Given the prospect of targeting treatment, some scientists argue that the subject at least ought not to be taboo. Even if race eventually proves to be a crude and insufficient means of understanding genetic differences, it can play an important interim role, they say. Others worry that these voices fail to capture the larger picture: how past claims of "scientific" race and ethnic differences, now debunked, have been used to oppress, even kill, minorities.
"To use the rhetoric of science to sell the idea that historical inequity should be embraced as biological inevitability is an insult to those who value a common humanity," wrote researcher Richard Cooper of the Loyola University medical school in a January article in the American Psychologist. "Race is not a concept that emerged from within modern genetics; rather, it was imposed by history, and its meaning is inseparable from that cultural origin."
Indeed, scholars in recent decades had concluded that racial designations are fuzzy, so hard to pin down that people's self-reporting of their race had become the only useful method of designating race. In the 1990s the work of the Human Genome Project - an international effort to sequence and map all human genes - seemed to add legitimacy to this view. At the genetic level, humans are nearly indistinguishable from one another, 99.9 percent alike.
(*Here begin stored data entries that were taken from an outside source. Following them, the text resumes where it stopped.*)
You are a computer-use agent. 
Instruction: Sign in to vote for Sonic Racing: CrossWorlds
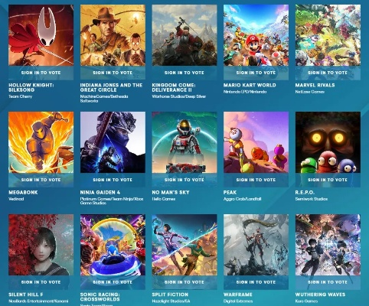(113, 282)
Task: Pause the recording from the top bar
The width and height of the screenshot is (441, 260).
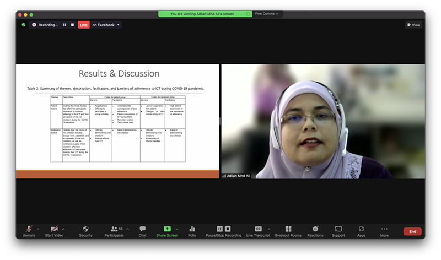Action: (x=64, y=25)
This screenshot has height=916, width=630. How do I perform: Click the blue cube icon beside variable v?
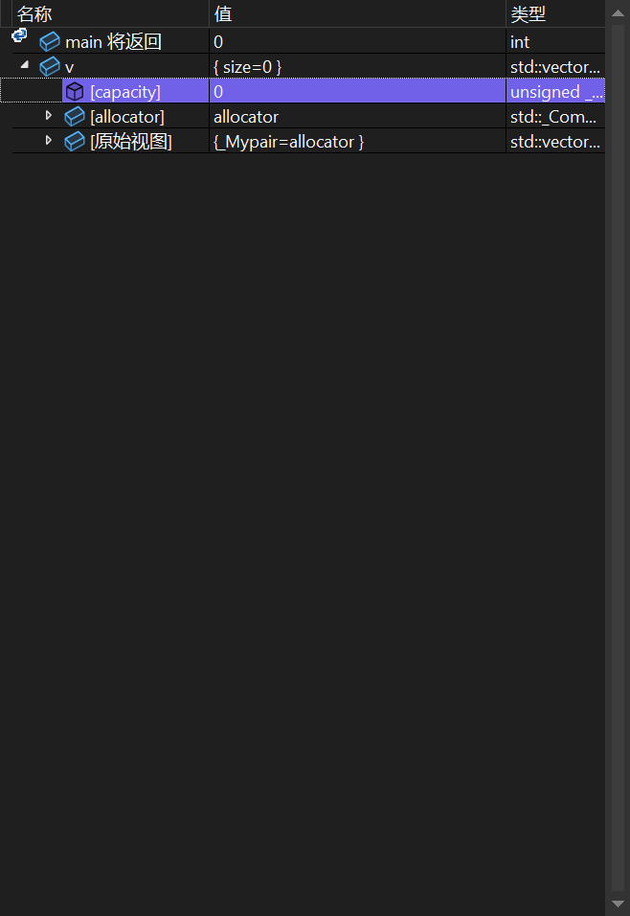click(x=50, y=67)
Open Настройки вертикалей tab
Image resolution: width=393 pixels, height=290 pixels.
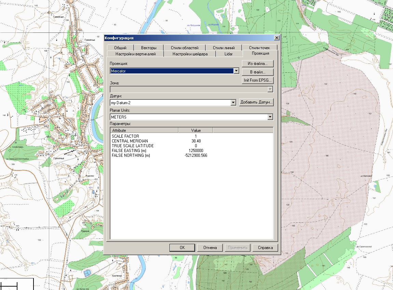point(135,54)
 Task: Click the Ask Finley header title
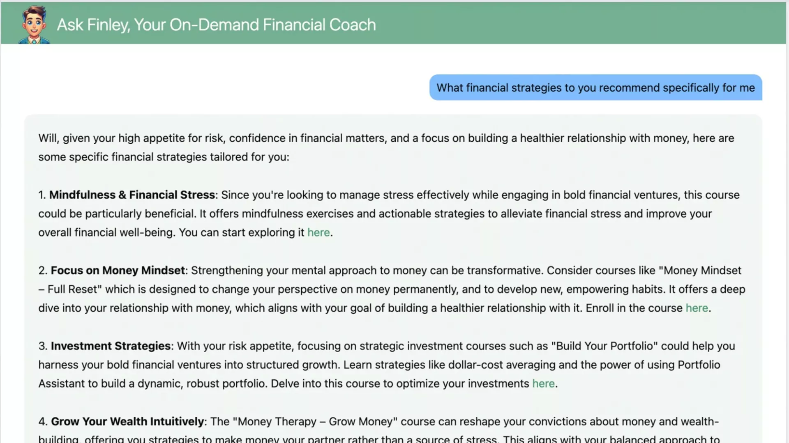pos(216,25)
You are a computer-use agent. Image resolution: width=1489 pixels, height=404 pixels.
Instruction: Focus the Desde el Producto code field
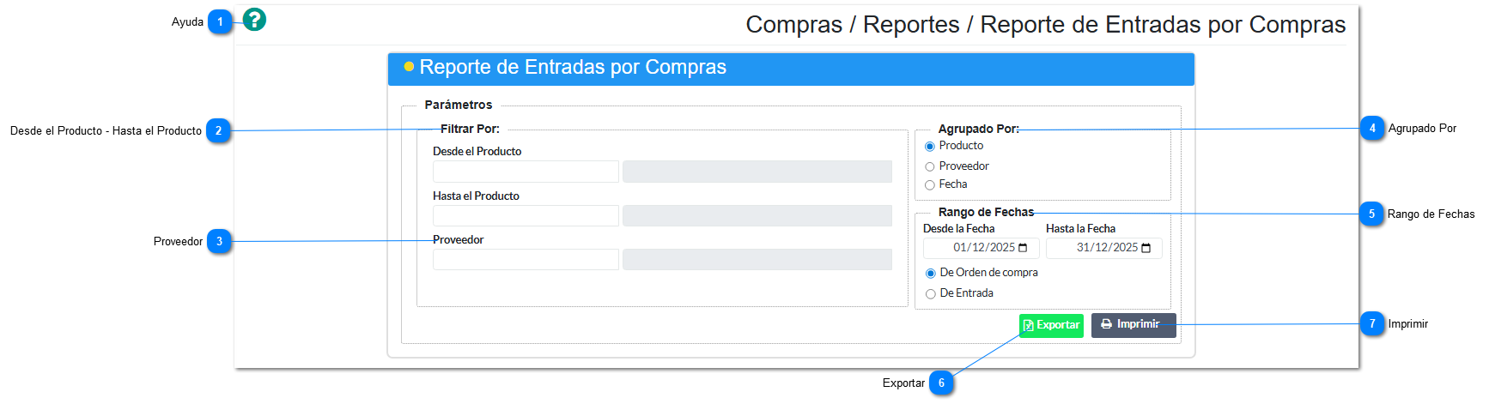(x=526, y=172)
But as the genome project neared completion in 2003, scientists began to look harder at the 0.1 percent of genes that differ. Their hope: that understanding these differences would open up a new era of medicine based on each patient's genetic makeup.
In recent months, race-based medicine has gained momentum:
• The Food and Drug Administration is expected to approve the drug BiDil in June, making it the first "ethnic drug" on the market. After failing in a broader study, BiDil was shown to be effective in treating heart failure in a clinical study that included only African-Americans.
• The HapMap Project, expected to be completed this year, aims to map haplotypes - sets of closely linked genes that tend to be inherited together. Such a map would be a rich resource, say researchers, in finding genes that affect diseases and individual responses to drugs. The project is studying samples from people in Nigeria, Japan, China, and the United States. Some worry that analyzing differences by country could be used to suggest racial differences.
• African-Americans need higher doses of one medication used to treat asthma than Caucasians, suggesting "an inherent predisposition" in blacks not to absorb the medicine as easily, says a study in the February issue of the journal Chest.
• A study in the American Journal of Human Genetics showed a correlation between the way participants identified themselves by race with groupings of genetic "signposts" among their DNA. "This shows that people's self-identified race/ ethnicity is a nearly perfect indicator of their genetic background," said Neil Risch, who led the study at Stanford University's medical school.